====== PROVIDED PASSAGE

But it was the quarter mile—ranging, actually, from 440 yards to 600 meters—that drew the ITA's deepest field. Running variously against 1972 gold medalist Vince Matthews, ex-Villanova star Larry James and Edmonson, Evans found himself in barnburners at nearly every meet, the most scorching being the 440 in the season finale in Madison Square Garden last June. The meet was gratifying to the ITA because it drew a crowd of 15,501 and crucial to Evans, whose victory, his 12th in 16 races, clinched a $6,000 grand prize as the tour's outstanding quarter-miler.

The $6,000 raised Evans' total winnings to $13,900. This was not enough to keep his antique shop afloat—but for once it put him ahead of the glamour boys. "The money wasn't bad considering we ran weekends only for just three months," Evans says. "Besides, it's more than I ever made as an amateur."

Driving along a busy California highway, Evans suddenly exclaimed, "Hey, that's how my father always looked after work." A middle-aged black man in work clothes was walking beside the road, his face powdered white like a surrealistic takeoff on Al Jolson in black-face.

============
====== GIVEN MATERIAL

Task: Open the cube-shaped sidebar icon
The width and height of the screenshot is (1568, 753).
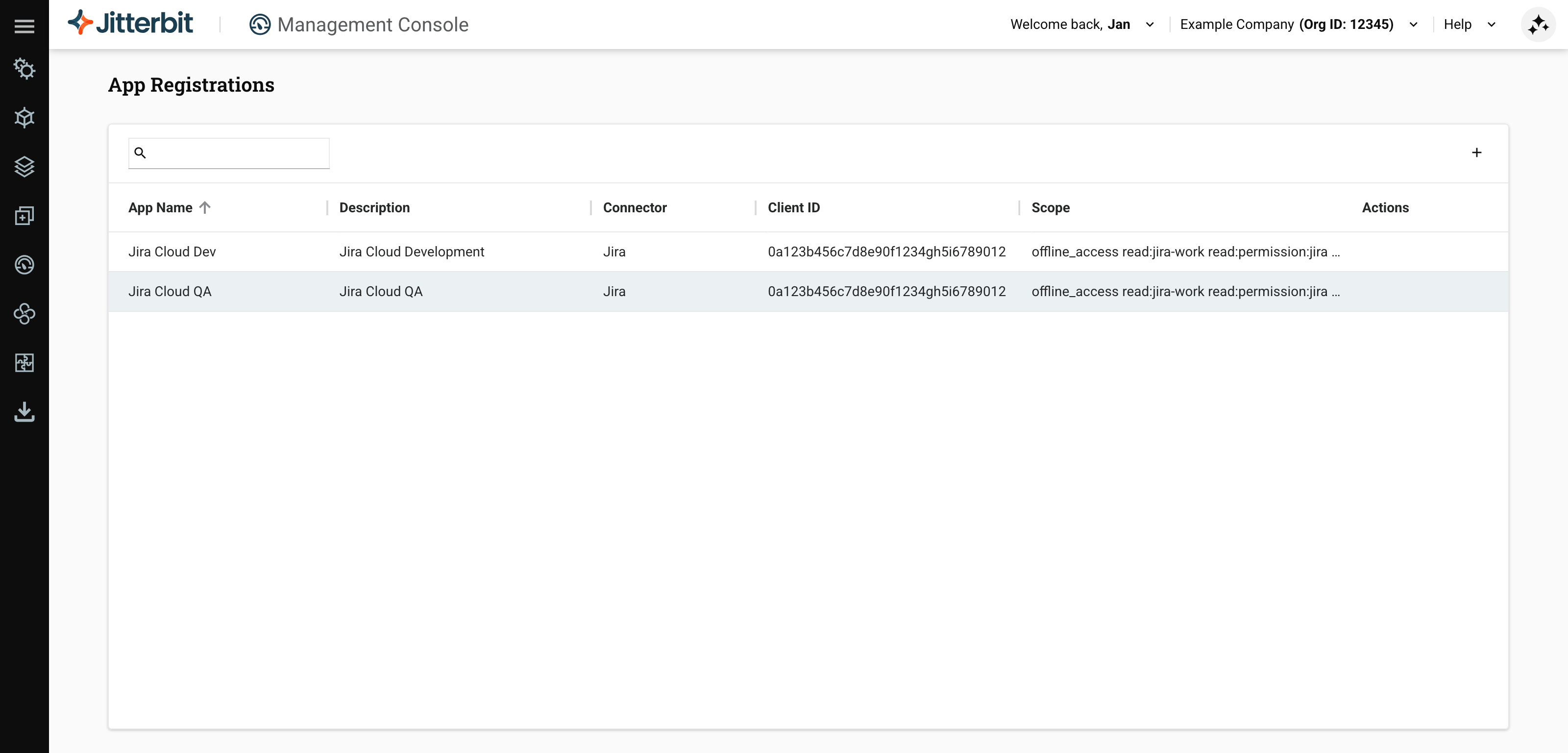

============

▶ _TASK A_
Copy the text about Evans's pro track season again, everything from "The $6,000 raised" down to "Jolson in black-face.", replacing "antique shop" with "furniture store".
▶ _TASK B_
According to the text about Evans's pro track season, why was the 440 at the season finale in Madison Square Garden crucial to Evans?

▶ _COMPLETE ANSWER A_
The $6,000 raised Evans' total winnings to $13,900. This was not enough to keep his furniture store afloat—but for once it put him ahead of the glamour boys. "The money wasn't bad considering we ran weekends only for just three months," Evans says. "Besides, it's more than I ever made as an amateur."

Driving along a busy California highway, Evans suddenly exclaimed, "Hey, that's how my father always looked after work." A middle-aged black man in work clothes was walking beside the road, his face powdered white like a surrealistic takeoff on Al Jolson in black-face.

▶ _COMPLETE ANSWER B_
His victory there, his 12th in 16 races, clinched a $6,000 grand prize as the tour's outstanding quarter-miler.